Q: What do you consider to be your greatest strength and weakness as an author?

A: My strength is my butt glue. Working in news gave me the discipline to keep my butt in the chair until the work is done. My biggest weakness is I lack the patience to properly describe the environment in my first drafts. Which is funny, considering that so many of my stories are eco horror. In first drafts, I write sentences like “the big green tree” and “that gray rock.” Then I go back and think how to make it more interesting. Those revisions are mentally taxing, but in the end, very rewarding.

Q: Who is on your radar as someone you’d love to work with?

A: I enjoy working with my talented cover designer and brilliant editor, but to be perfectly honest, I’d never collaborate with another author. It’s just my personality type. I can’t imagine inflicting my process on someone else or putting up with theirs. To borrow a line from Pee Wee’s Big Adventure, “I’m a loner, Dottie.”
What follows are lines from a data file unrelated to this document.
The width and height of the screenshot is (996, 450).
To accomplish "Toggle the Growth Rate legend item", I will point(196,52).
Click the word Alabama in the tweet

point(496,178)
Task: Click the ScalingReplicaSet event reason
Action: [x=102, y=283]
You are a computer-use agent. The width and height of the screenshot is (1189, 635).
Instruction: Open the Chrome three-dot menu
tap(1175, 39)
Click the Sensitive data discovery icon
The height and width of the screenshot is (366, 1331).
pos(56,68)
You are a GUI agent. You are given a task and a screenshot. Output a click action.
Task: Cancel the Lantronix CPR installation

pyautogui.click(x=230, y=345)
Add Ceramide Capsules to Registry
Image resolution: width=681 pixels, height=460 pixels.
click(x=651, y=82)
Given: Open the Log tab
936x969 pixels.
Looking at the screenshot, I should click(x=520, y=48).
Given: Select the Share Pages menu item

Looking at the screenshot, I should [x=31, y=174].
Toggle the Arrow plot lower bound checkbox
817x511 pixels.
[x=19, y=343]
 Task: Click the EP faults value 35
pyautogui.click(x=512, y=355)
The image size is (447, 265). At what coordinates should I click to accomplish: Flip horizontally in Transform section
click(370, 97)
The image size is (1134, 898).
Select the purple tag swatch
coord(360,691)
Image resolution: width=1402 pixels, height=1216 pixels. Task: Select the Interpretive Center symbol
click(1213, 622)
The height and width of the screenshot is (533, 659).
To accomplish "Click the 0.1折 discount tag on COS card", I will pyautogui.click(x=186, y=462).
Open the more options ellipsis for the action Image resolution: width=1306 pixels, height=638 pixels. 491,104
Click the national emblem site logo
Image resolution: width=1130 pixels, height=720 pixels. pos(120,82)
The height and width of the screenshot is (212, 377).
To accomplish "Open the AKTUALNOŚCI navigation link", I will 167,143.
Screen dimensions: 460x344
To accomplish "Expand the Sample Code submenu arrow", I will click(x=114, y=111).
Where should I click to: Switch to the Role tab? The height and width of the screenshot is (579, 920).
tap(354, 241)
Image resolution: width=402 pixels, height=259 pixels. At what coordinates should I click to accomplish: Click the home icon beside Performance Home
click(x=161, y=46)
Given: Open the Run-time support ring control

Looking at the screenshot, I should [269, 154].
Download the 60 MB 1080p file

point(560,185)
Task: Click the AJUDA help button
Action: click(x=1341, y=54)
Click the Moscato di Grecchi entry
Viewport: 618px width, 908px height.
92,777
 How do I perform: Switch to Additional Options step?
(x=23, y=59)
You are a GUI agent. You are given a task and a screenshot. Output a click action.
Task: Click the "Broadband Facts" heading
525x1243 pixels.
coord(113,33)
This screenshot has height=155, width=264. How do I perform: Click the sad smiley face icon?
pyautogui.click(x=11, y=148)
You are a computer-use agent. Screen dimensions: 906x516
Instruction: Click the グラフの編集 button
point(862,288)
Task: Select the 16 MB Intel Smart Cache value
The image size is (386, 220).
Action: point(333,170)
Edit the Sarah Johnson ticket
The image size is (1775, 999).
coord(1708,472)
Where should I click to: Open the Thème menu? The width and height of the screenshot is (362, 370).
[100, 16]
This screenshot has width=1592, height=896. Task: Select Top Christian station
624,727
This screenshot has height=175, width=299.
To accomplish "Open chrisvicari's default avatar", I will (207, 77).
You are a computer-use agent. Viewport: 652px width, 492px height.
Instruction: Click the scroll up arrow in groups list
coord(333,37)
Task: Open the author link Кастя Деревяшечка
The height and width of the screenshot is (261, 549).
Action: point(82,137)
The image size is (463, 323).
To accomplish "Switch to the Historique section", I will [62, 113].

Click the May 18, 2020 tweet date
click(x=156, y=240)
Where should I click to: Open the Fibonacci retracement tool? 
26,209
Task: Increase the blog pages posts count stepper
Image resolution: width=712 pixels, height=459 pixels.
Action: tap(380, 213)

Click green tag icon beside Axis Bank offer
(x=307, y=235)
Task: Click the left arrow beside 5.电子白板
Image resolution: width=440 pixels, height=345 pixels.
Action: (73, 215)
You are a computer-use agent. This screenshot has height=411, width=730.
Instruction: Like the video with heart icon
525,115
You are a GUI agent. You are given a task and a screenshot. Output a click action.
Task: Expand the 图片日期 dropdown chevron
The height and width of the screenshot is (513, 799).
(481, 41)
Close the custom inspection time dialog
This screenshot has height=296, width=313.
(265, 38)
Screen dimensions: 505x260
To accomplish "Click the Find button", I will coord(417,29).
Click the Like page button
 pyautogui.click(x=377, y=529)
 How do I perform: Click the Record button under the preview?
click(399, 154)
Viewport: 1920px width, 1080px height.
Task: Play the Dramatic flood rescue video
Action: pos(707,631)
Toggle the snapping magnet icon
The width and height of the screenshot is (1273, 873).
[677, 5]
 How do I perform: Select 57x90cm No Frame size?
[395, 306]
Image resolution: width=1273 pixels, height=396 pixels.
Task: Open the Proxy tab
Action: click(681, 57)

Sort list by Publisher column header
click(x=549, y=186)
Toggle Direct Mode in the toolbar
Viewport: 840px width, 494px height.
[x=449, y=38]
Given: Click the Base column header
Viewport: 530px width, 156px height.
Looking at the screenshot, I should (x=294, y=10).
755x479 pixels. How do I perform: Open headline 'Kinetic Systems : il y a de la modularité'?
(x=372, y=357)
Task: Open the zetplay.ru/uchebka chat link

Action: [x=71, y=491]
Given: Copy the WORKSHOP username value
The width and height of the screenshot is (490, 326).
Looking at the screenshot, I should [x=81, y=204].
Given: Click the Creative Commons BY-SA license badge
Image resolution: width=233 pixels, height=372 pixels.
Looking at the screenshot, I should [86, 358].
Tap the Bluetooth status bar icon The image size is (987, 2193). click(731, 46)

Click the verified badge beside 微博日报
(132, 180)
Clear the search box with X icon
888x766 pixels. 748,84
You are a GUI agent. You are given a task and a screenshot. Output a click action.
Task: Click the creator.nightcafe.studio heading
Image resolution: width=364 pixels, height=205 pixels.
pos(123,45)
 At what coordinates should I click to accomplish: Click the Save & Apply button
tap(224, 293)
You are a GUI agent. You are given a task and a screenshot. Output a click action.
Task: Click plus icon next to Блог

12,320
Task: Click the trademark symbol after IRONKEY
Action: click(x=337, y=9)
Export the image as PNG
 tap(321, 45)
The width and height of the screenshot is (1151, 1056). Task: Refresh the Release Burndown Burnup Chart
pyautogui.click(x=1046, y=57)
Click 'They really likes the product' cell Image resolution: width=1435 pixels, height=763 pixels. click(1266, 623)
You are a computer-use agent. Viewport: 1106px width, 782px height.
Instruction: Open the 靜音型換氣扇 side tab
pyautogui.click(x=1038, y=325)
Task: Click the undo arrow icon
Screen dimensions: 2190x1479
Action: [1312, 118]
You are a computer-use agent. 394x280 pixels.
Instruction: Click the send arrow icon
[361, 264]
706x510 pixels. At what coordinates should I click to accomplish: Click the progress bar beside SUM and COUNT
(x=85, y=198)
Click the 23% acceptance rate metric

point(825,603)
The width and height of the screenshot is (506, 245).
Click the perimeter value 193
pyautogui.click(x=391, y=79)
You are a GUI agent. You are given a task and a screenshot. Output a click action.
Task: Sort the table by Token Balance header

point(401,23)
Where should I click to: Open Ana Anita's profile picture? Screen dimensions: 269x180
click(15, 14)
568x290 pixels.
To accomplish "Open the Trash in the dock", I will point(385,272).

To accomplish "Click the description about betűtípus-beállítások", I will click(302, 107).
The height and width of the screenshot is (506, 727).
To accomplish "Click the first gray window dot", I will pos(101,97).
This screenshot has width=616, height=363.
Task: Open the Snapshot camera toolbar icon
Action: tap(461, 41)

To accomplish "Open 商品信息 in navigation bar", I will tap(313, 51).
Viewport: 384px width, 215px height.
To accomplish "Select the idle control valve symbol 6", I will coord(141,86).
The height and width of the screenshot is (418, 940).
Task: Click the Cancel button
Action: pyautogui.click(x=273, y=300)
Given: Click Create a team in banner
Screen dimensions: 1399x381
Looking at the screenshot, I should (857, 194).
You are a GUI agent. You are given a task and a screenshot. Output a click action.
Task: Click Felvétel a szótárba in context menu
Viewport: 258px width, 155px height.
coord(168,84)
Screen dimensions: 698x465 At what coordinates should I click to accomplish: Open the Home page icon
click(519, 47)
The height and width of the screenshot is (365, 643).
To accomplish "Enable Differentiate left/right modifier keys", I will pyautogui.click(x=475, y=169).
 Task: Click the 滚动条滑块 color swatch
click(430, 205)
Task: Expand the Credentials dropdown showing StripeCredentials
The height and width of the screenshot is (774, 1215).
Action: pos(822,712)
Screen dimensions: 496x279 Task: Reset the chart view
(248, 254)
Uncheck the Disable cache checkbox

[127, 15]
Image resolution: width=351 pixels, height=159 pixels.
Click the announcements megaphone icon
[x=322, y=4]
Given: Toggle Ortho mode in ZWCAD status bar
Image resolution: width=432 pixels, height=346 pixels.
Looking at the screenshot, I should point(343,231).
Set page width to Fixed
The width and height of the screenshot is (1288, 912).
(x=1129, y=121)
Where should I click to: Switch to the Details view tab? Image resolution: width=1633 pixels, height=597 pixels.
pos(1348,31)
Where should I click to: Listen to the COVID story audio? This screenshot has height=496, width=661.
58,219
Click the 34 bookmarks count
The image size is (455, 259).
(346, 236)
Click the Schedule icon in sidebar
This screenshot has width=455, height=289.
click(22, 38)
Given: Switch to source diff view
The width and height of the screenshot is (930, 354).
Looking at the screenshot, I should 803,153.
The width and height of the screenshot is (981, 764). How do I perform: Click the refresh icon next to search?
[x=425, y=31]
Q: At some point in our lives, we’ve all heard the negative comments: “You’re not good enough.” “You’ll never make it.” “This is the worst thing I’ve ever seen.” “You don’t belong.” How do you move forward when faced with negativity?

A: It used to hold me back. I loved my dad, but he had a traumatic upbringing, and he was a very negative guy. I heard a lot of “who do you think you are?” growing up when I exerted myself. It took many years to get past that. Working in the news business gave me confidence. Eventually, I stopped caring about what anyone else said. I don’t have time for negativity, online or in real life. It eats up too much precious energy and there’s only so much to go around.

Q: What advice would you give to women who are wanting to write, especially if it’s something others might perceive as “outside of the norm”?

A: Respect the desire to write. Carve out the time to do it, even if it’s thirty minutes a day. If you wrote 250 words a day for 300 days, you’d have a 75,000-word first draft. You can do this! That said, if you can’t because life is crushing you from all sides, don’t let that get you down. It happened to me. For years, I had the responsibility of ailing parents and children, and I simply couldn’t do it. Your time will come. You just may need to wait until some of life’s pressures have lifted. Some people start writing later in their lives, like me, and I’m here to normalize that! As for writing “outside of the norm,” I say write whatever the hell you want. There are probably readers out there just looking for the sort of story only you can write.

Coming April 25th is Debra’s next release and the newest installment in the ‘a Dark Earth Rising’ series: The Spore Queen. Radio reporter Maria Hart has disappeared in a vast forest. Her parents set out to find her and make the shocking discovery of a new fungus. Deeper into the woods, they discover a terrifying, mind-bending force….the Spore Queen. This is Debra’s first venture into fungal and psychological horror, and I’m really looking forward to the direction she takes this!

Debra has read a lot of great books this year, but the one that stood out the most was Eynhallow by Tim McGregor. “It has all the stuff I love: a remote, windswept island, a strong, quirky woman as the main character, and a mystery involving the arrival of a brooding stranger named Dr. Frankenstein.”